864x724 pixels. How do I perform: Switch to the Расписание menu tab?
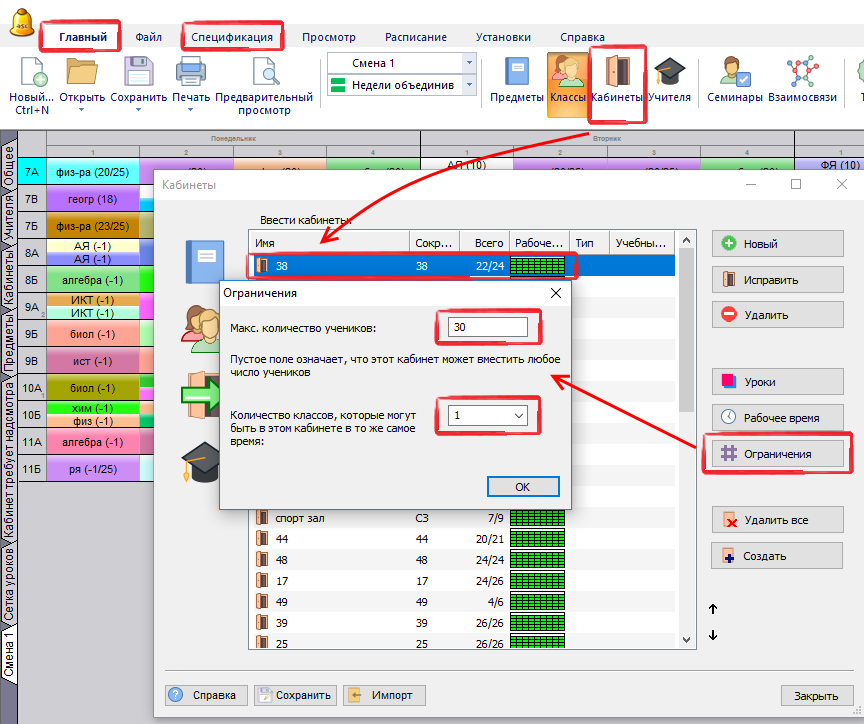(415, 37)
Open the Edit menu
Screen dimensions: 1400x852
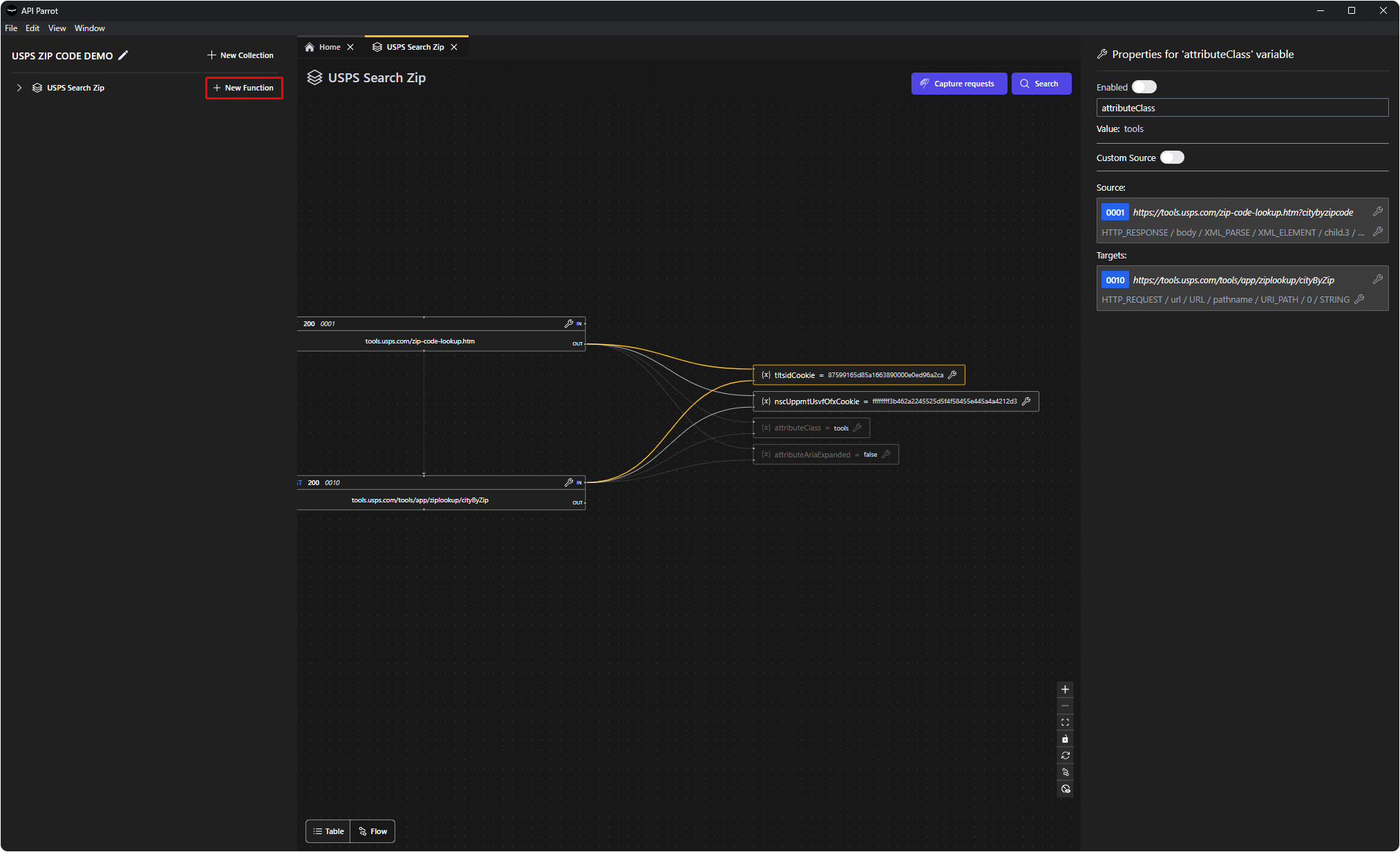click(32, 28)
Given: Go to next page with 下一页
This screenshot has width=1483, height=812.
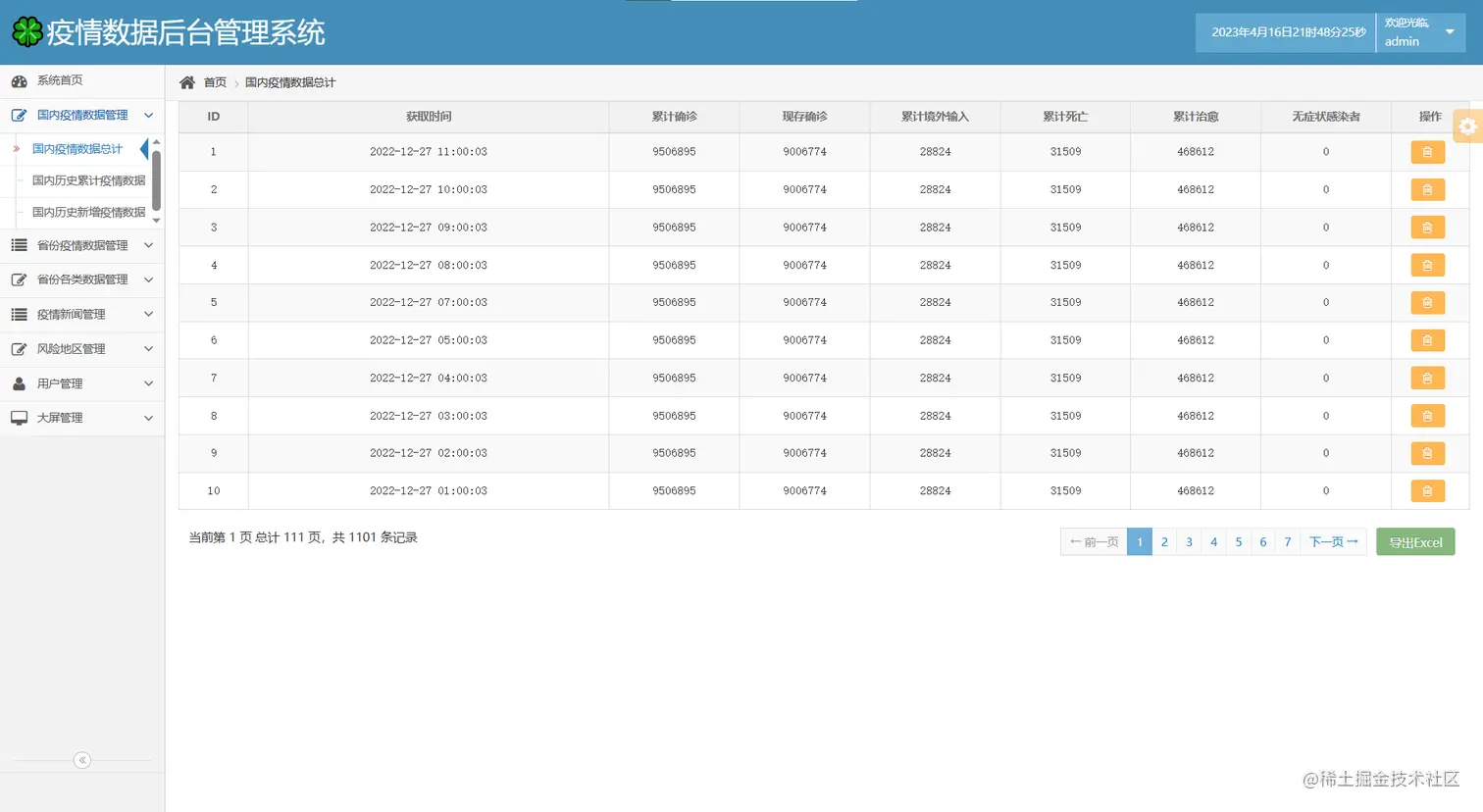Looking at the screenshot, I should click(1333, 541).
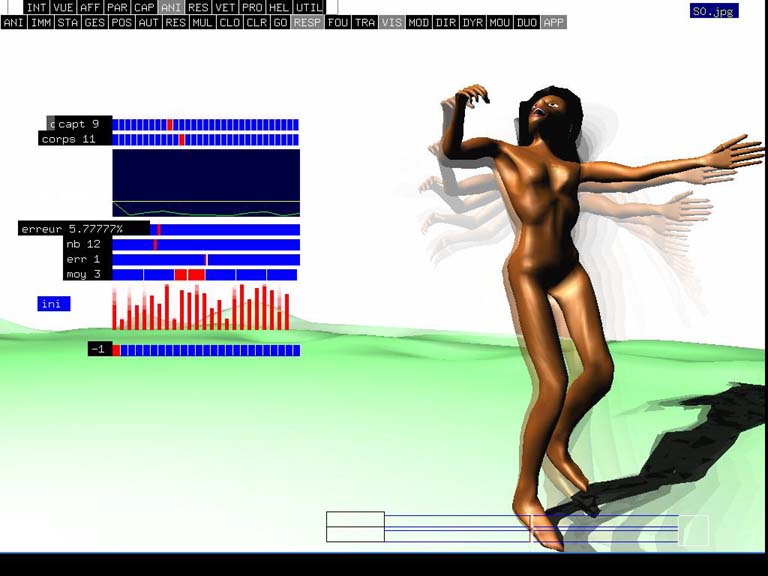Viewport: 768px width, 576px height.
Task: Click the red bar histogram display
Action: (201, 308)
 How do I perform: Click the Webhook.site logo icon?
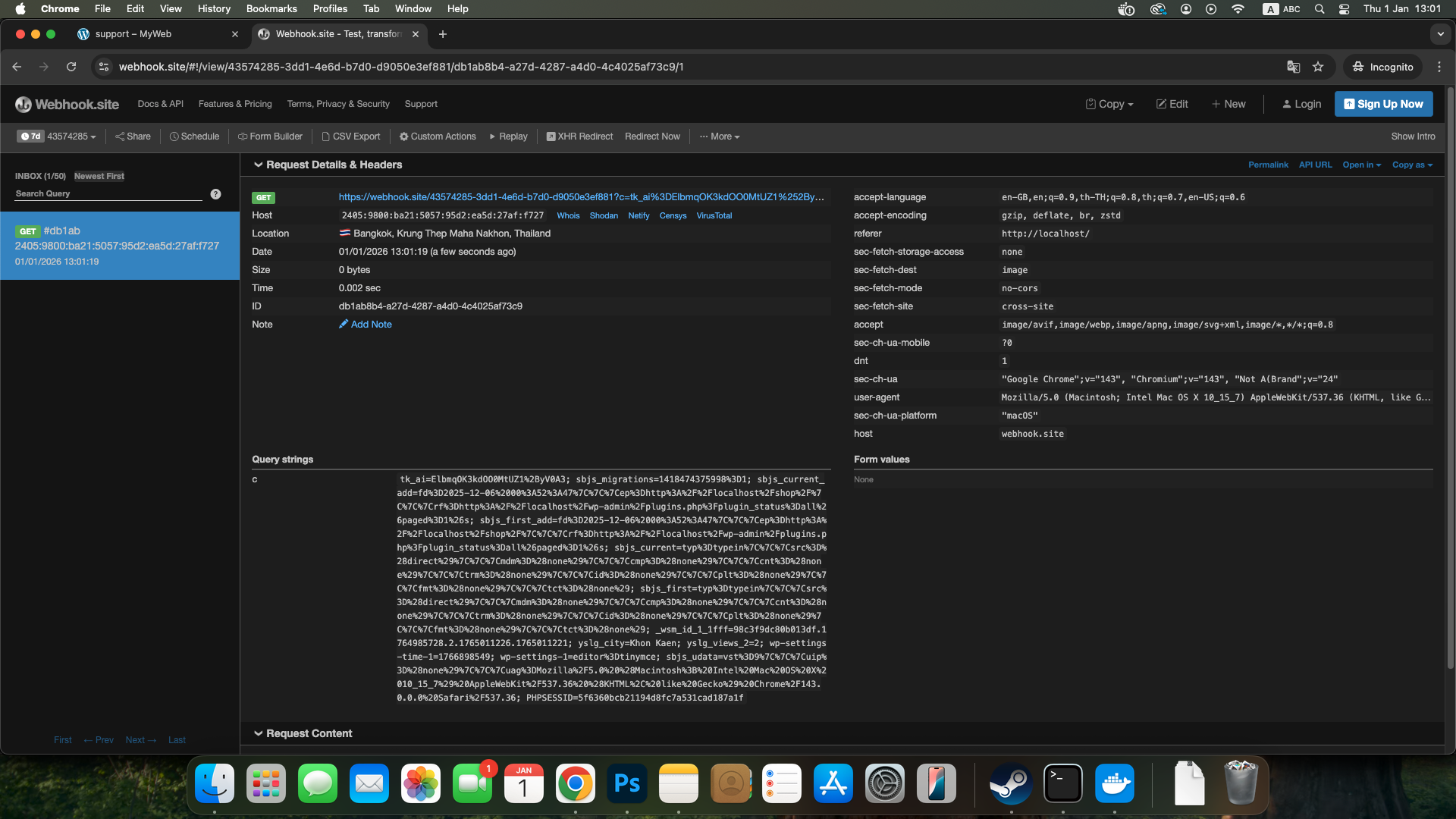24,105
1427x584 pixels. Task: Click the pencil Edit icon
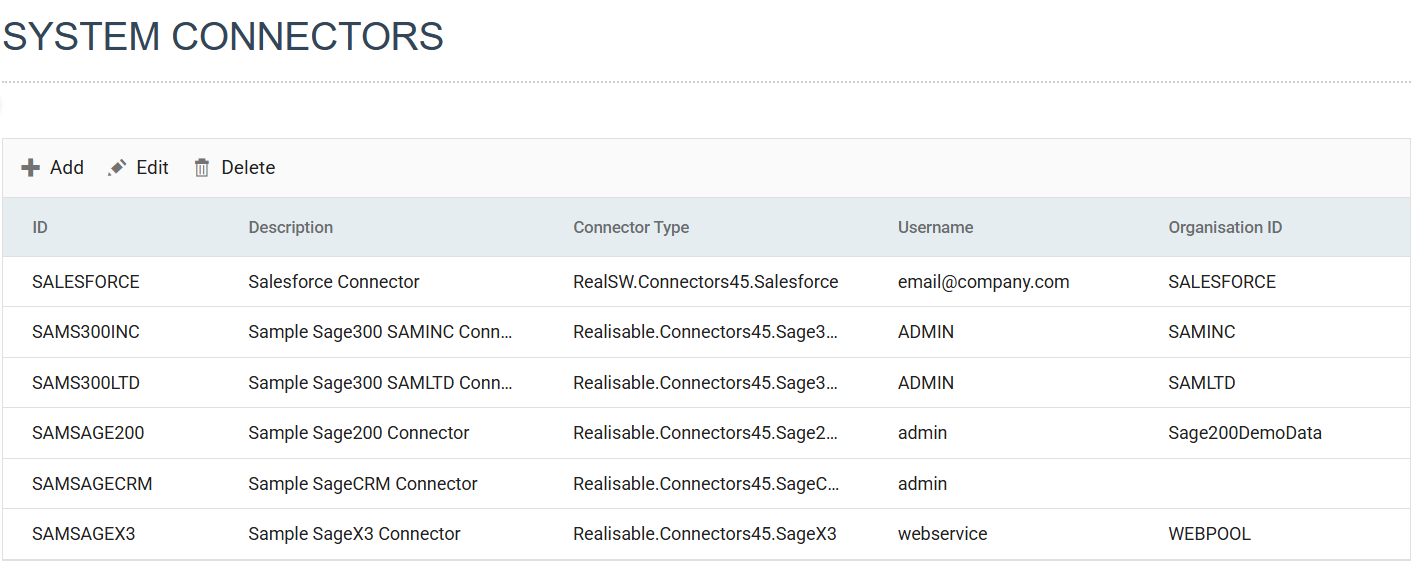[118, 168]
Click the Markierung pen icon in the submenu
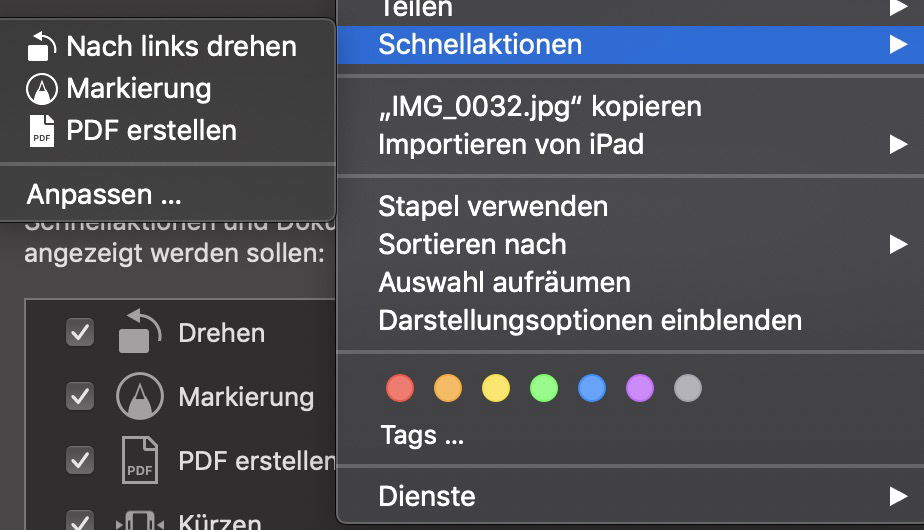The height and width of the screenshot is (530, 924). [x=42, y=89]
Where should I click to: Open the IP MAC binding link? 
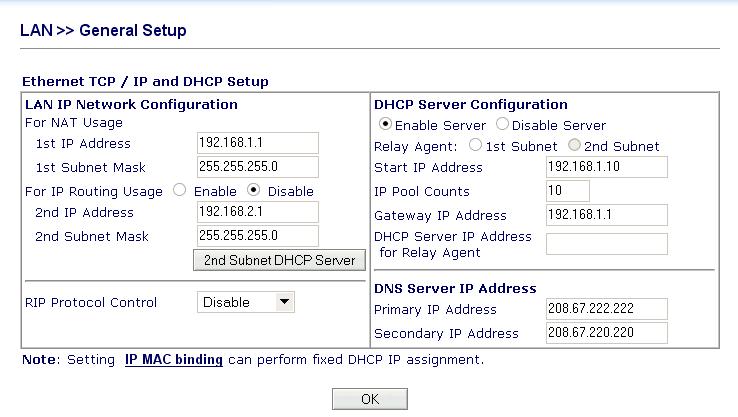tap(174, 360)
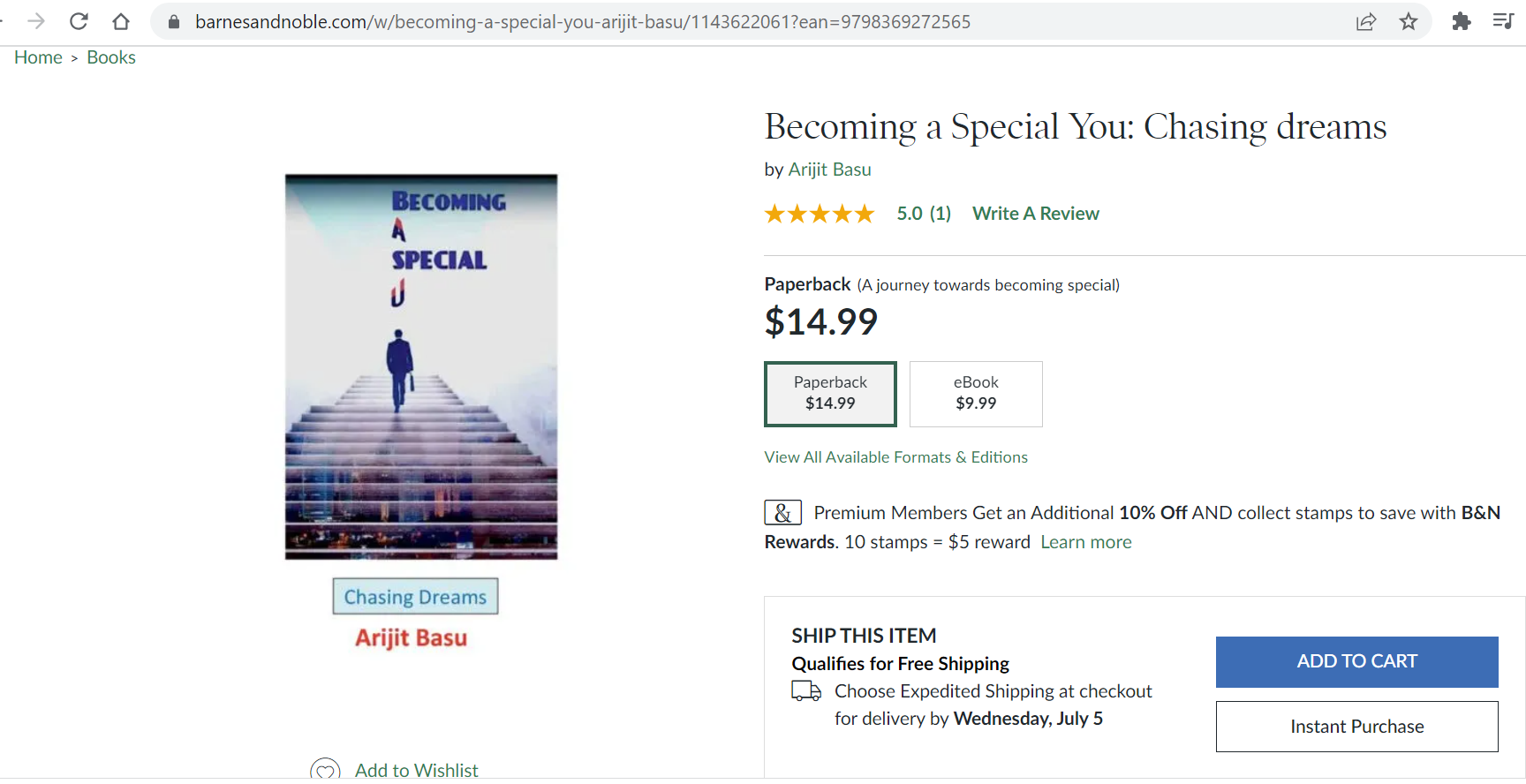Bookmark page with the star icon
Screen dimensions: 1526x784
1409,22
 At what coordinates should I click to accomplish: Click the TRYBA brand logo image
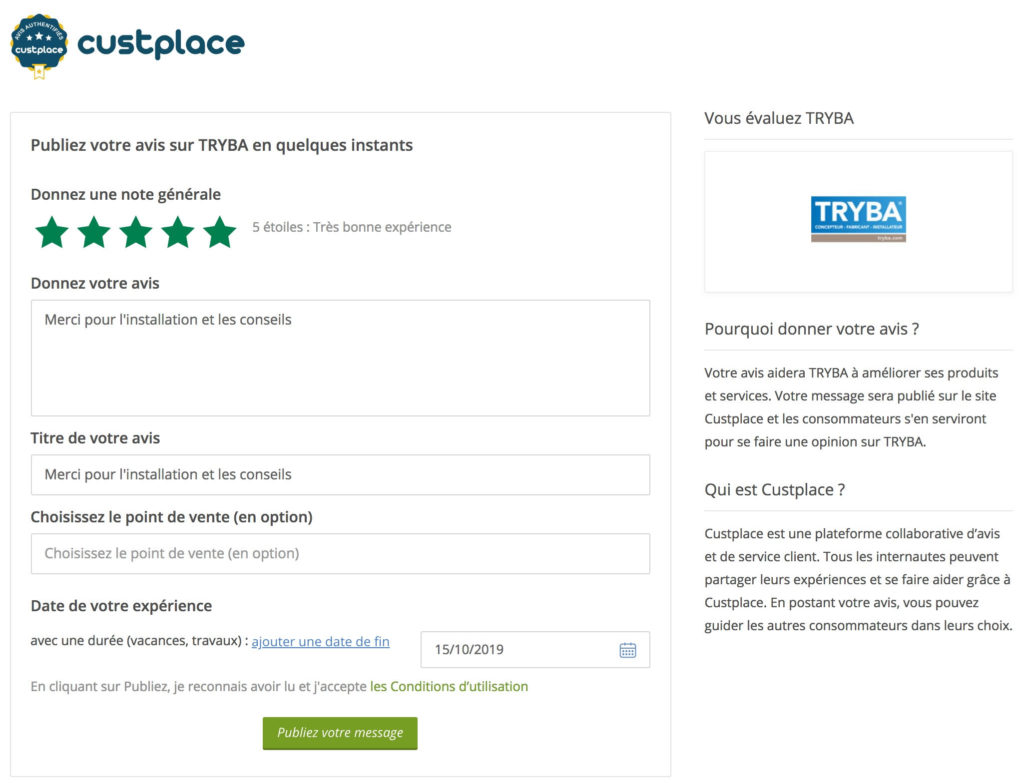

--

Exercise description –
Rewrite every line of the rows above as a Markdown table with two columns, Row for the row number and Line for the line itself, and skip any blank lines. Leave the pictures out of the table.

Reply to the task –
| Row | Line |
|---|---|
| 1 | 864x724 pixels. How do I perform: Switch to the Расписание menu tab? |
| 2 | (415, 37) |
| 3 | Open the Edit menu |
| 4 | Screen dimensions: 1400x852 |
| 5 | click(32, 28) |
| 6 | Given: Go to next page with 下一页 |
| 7 | This screenshot has width=1483, height=812. |
| 8 | Looking at the screenshot, I should click(1333, 541). |
| 9 | Viewport: 768px width, 576px height. |
| 10 | Task: Click the red bar histogram display |
| 11 | Action: (201, 308) |
| 12 |  How do I perform: Click the Webhook.site logo icon? |
| 13 | 24,105 |
| 14 | 1427x584 pixels. Task: Click the pencil Edit icon |
| 15 | [118, 168] |
| 16 | Click the Markierung pen icon in the submenu |
| 17 | The height and width of the screenshot is (530, 924). [x=42, y=89] |
| 18 | Where should I click to: Open the IP MAC binding link?  |
| 19 | tap(174, 360) |
| 20 | Bookmark page with the star icon |
| 21 | Screen dimensions: 1526x784 |
| 22 | 1409,22 |
| 23 |  At what coordinates should I click to accomplish: Click the TRYBA brand logo image |